Onkolojik hastalıklar

Günümüzde onkolojik hastalıklar gelişmiş ve geçiş ülkelerindeki ölüm oranlarındaki artışın temel nedenlerinden biridir.

Neredeyse her üç erkekten ve her dört kadından biri malign neoplazmalardan muzdariptir. Geçen yıl on yedi buçuk milyon insan kanserlerini öğrendikleri gerçeğiyle dikkat çekti. Ve onkolojinin gelişmesi nedeniyle neredeyse on milyon kişi öldü. Bu tür veriler JAMA Oncology dergisi tarafından yayınlandı. Makalenin en önemli noktaları RIA Novosti tarafından sunulmaktadır.

Kanserin yayılmasını izlemek, kanserin modern toplum yaşamında diğer hastalıklarla karşılaştırıldığında oynadığı rolü anlamaya yönelik çok önemli bir çalışmadır. Şu anda, demografik ve epidemiyolojik nedenlerle kanserin yayılma hızı göz önüne alındığında, bu sorun ilk etapta ortaya konmaktadır. Bu açıklama Seattle'daki Washington Üniversitesi'nden Christine Fitzmaurice'e aittir.

Onkoloji, günümüzde gelişmiş ve gelişmekte olan ülkelerde en önemli ölüm nedenlerinden biridir. Kanser sadece kardiyovasküler sistem ve diyabet hastalıklarından sonra ikinci sıradadır.

Rusya Federasyonu'nda kanserle yaşayan yaklaşık üç milyon insan var ve bu tür insanların sayısı son on yılda yaklaşık yüzde on sekiz arttı. Rusya'da her yıl yaklaşık beş yüz bin kişi kanser olduğunu öğreniyor.

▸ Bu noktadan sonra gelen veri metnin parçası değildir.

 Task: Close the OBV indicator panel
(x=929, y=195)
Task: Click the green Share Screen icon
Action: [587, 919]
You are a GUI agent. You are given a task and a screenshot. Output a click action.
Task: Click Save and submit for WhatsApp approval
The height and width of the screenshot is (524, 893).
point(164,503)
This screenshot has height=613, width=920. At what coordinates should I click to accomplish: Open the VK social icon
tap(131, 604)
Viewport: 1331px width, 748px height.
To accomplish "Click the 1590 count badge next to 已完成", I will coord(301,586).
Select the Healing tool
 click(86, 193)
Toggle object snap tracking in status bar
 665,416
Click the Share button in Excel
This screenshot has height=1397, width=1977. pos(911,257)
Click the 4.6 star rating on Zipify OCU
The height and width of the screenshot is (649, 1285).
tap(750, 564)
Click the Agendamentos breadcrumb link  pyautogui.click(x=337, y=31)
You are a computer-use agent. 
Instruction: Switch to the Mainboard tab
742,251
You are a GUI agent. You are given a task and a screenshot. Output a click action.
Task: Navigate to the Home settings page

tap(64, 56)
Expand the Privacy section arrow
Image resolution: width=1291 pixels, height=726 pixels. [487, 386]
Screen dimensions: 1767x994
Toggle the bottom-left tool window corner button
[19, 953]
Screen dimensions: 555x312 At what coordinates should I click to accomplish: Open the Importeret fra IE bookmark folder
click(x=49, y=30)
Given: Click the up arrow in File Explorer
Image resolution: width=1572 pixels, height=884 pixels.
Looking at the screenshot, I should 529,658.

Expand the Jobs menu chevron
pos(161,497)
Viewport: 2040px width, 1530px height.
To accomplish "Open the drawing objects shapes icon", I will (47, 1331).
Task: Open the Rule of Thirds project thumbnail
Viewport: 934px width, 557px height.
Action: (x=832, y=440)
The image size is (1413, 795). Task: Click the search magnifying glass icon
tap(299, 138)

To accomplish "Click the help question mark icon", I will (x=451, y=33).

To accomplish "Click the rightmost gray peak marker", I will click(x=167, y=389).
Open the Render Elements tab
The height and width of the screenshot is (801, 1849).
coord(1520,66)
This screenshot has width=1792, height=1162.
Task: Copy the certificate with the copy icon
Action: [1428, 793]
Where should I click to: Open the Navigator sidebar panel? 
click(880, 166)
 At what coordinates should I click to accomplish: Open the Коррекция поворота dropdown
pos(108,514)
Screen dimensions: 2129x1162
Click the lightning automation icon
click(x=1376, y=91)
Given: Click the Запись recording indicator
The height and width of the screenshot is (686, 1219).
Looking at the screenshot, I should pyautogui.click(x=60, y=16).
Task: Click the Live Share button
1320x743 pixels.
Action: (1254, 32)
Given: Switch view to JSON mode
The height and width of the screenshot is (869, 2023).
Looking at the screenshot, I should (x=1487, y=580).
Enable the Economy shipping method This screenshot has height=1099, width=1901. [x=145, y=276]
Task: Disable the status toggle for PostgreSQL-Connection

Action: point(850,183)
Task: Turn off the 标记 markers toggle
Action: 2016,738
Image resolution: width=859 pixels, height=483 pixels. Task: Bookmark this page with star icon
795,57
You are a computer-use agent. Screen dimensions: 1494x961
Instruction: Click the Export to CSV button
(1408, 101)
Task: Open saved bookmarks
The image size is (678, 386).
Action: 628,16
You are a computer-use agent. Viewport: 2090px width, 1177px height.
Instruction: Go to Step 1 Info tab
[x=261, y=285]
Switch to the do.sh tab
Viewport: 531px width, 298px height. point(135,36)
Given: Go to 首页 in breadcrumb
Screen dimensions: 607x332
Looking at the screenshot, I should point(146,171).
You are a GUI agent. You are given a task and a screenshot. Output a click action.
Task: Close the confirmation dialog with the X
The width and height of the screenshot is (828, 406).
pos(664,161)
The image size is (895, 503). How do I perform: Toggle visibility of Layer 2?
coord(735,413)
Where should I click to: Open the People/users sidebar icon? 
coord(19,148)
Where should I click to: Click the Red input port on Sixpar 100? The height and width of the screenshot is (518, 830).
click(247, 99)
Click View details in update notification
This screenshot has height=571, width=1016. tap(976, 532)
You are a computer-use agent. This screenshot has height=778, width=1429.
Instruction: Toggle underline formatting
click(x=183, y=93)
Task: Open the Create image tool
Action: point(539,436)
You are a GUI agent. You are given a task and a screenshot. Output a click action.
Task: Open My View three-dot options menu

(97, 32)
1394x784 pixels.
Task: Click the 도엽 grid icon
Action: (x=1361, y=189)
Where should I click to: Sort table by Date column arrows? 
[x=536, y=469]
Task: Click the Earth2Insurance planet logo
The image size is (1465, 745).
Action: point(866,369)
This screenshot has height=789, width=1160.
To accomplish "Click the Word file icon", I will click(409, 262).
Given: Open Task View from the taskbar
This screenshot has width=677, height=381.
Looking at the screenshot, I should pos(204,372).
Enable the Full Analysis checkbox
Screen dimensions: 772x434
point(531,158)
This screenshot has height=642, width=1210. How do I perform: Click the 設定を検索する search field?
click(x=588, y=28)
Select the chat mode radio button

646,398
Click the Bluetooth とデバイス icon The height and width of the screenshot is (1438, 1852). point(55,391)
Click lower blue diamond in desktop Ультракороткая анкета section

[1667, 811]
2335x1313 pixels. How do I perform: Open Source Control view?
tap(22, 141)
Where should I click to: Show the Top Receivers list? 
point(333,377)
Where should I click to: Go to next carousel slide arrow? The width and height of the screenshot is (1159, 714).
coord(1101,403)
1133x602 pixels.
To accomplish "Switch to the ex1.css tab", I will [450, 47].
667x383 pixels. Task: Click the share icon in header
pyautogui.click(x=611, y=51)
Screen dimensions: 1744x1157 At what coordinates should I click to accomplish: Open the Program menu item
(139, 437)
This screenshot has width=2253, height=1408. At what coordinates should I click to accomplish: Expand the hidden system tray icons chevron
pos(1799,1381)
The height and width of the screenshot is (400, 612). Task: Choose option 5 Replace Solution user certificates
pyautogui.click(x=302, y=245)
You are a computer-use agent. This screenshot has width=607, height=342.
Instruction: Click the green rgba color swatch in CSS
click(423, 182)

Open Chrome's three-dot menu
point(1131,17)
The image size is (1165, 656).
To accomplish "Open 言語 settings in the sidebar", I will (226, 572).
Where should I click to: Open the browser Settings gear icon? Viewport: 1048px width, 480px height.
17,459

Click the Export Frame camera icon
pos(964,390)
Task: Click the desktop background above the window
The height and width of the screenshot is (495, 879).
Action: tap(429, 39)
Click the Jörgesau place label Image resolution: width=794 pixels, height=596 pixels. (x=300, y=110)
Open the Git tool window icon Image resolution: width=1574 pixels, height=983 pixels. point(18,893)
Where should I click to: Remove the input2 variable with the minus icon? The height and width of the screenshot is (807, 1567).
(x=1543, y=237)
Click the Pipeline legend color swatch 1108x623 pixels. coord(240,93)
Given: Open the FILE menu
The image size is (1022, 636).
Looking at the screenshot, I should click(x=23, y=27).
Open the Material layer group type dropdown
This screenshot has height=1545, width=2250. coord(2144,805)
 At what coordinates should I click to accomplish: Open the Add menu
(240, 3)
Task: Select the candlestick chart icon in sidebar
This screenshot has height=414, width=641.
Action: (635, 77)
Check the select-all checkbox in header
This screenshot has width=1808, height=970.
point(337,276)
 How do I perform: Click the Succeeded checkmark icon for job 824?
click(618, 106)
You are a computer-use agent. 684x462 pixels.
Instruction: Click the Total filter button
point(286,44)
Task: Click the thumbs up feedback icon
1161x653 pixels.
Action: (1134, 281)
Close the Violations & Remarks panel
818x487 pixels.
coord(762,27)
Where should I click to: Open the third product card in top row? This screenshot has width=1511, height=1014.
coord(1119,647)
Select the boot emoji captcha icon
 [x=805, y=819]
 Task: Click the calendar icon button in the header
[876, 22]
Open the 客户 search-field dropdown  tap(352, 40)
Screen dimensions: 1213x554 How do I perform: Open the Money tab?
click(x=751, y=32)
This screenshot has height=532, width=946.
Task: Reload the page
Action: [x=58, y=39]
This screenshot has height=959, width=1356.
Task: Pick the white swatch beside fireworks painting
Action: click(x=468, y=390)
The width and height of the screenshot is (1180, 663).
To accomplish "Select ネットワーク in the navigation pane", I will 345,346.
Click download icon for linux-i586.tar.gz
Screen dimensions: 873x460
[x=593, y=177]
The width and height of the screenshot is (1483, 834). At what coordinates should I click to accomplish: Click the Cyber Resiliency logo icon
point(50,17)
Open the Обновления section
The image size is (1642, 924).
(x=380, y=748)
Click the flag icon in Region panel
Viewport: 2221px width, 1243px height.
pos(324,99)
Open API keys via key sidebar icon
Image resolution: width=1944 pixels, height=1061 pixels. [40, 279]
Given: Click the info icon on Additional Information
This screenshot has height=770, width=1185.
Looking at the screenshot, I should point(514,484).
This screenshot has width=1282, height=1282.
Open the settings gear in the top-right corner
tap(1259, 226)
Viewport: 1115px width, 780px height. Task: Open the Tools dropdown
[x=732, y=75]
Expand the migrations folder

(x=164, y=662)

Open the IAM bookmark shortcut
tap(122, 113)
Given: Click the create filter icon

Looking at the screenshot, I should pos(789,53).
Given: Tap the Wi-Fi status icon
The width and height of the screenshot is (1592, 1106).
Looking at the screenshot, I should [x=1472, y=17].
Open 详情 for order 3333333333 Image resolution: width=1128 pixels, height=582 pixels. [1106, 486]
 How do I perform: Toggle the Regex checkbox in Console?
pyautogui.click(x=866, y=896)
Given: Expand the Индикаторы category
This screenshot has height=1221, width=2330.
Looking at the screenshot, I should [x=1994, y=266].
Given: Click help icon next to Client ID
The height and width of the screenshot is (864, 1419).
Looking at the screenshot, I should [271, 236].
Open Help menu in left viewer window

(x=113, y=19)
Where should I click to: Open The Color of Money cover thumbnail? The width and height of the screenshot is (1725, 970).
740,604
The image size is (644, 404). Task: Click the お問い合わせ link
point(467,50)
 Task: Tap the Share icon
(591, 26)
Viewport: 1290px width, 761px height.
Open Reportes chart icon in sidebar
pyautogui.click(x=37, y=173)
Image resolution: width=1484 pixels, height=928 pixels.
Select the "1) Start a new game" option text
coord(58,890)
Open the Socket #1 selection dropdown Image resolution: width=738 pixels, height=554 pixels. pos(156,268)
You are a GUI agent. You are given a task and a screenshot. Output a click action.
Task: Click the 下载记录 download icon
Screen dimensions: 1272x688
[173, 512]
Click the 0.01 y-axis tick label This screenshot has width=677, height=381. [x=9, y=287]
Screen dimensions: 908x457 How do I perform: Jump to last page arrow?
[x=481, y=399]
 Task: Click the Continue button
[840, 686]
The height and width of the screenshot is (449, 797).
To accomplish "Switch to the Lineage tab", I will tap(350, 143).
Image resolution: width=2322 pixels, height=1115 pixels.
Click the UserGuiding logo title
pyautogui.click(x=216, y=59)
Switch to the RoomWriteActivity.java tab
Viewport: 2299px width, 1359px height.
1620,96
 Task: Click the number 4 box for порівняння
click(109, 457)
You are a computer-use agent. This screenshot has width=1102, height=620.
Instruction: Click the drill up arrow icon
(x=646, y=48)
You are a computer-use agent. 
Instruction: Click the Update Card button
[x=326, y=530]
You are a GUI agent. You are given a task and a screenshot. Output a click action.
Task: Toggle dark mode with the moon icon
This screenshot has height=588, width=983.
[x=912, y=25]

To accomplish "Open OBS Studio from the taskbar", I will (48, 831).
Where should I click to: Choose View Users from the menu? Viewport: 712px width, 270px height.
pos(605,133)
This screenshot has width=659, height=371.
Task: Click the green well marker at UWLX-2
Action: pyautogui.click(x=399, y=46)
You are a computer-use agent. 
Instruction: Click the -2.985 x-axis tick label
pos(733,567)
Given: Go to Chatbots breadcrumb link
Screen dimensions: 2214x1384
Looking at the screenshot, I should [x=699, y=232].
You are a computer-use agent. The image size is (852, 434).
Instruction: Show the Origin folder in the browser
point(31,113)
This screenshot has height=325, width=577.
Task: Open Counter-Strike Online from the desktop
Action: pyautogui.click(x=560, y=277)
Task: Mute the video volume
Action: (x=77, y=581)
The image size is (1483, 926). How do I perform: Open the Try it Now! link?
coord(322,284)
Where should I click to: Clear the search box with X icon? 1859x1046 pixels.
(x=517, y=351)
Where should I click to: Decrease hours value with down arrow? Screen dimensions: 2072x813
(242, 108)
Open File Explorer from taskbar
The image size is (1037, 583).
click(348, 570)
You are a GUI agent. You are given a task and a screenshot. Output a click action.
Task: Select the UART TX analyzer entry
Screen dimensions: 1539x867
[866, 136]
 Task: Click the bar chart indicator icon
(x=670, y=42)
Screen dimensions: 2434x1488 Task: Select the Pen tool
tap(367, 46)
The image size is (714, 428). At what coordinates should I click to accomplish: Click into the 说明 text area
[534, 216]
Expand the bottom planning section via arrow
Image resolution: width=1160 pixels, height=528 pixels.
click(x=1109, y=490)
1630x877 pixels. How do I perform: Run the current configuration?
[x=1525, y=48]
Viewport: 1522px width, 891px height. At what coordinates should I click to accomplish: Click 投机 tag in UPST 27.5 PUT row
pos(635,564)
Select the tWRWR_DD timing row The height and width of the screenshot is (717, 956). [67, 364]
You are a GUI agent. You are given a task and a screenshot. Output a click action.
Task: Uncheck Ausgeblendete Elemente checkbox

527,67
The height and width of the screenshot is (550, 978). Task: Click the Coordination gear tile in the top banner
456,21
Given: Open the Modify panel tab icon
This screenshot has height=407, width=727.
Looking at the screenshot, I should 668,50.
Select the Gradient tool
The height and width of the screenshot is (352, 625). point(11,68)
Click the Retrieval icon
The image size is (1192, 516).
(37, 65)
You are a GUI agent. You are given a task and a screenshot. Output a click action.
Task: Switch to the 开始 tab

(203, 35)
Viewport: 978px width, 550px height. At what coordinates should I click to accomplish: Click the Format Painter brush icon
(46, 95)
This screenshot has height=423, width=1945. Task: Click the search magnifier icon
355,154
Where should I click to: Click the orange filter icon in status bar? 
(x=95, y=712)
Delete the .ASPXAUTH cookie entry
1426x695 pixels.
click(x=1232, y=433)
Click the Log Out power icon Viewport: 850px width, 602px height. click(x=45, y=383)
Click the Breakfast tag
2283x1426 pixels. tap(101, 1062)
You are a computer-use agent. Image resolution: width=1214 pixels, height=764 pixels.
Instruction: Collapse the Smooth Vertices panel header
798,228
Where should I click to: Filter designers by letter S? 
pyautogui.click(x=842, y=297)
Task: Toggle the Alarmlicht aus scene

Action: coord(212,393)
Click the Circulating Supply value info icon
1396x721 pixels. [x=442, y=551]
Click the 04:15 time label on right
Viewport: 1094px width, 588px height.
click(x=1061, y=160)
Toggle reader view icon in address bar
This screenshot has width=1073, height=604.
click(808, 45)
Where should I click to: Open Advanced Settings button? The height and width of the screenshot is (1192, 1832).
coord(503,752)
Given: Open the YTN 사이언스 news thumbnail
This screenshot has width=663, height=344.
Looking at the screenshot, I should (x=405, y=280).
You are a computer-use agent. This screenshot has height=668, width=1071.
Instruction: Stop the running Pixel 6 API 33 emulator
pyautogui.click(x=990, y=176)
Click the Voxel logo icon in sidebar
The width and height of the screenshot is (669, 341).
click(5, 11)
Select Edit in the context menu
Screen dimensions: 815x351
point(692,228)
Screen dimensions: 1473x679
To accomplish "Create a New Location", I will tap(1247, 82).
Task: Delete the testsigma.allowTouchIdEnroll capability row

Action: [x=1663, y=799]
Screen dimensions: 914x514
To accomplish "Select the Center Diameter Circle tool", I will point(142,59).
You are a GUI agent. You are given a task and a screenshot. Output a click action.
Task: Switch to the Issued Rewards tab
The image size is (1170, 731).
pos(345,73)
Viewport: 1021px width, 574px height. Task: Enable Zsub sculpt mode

Dünya genelinde yaklaşık olarak aynı durum gözlenmektedir. Son on yılda kanser yüzde otuz üç arttı. Bunun başlıca nedeni, nüfusun genel olarak yaşlanması ve bazı yerleşik kategorilerdeki kanser insidansındaki artıştır.

Yürütülen çalışmaların verilerine bakılırsa, dünyanın erkek nüfusu biraz daha sık onkolojik hastalıklardan muzdariptir ve bunlar esas olarak prostatla ilişkili onkolojilerdir. Yaklaşık bir buçuk milyon erkek de solunum kanserinden muzdarip.

İnsanlığın kadın yarısının belası meme kanseridir. Çocuklar da bir yana durmazlar, çoğu zaman hematopoietik sistemin onkolojik hastalıklarından, beyin kanserinden ve diğer malign tümörlerden muzdariptirler.

Kanserden ölüm oranının yıldan yıla artması gerçeği, dünya hükümetleri ve uluslararası tıp örgütlerinin giderek artan bu soruna karşı mücadeleyi hızlandırması için harekete geçmelidir.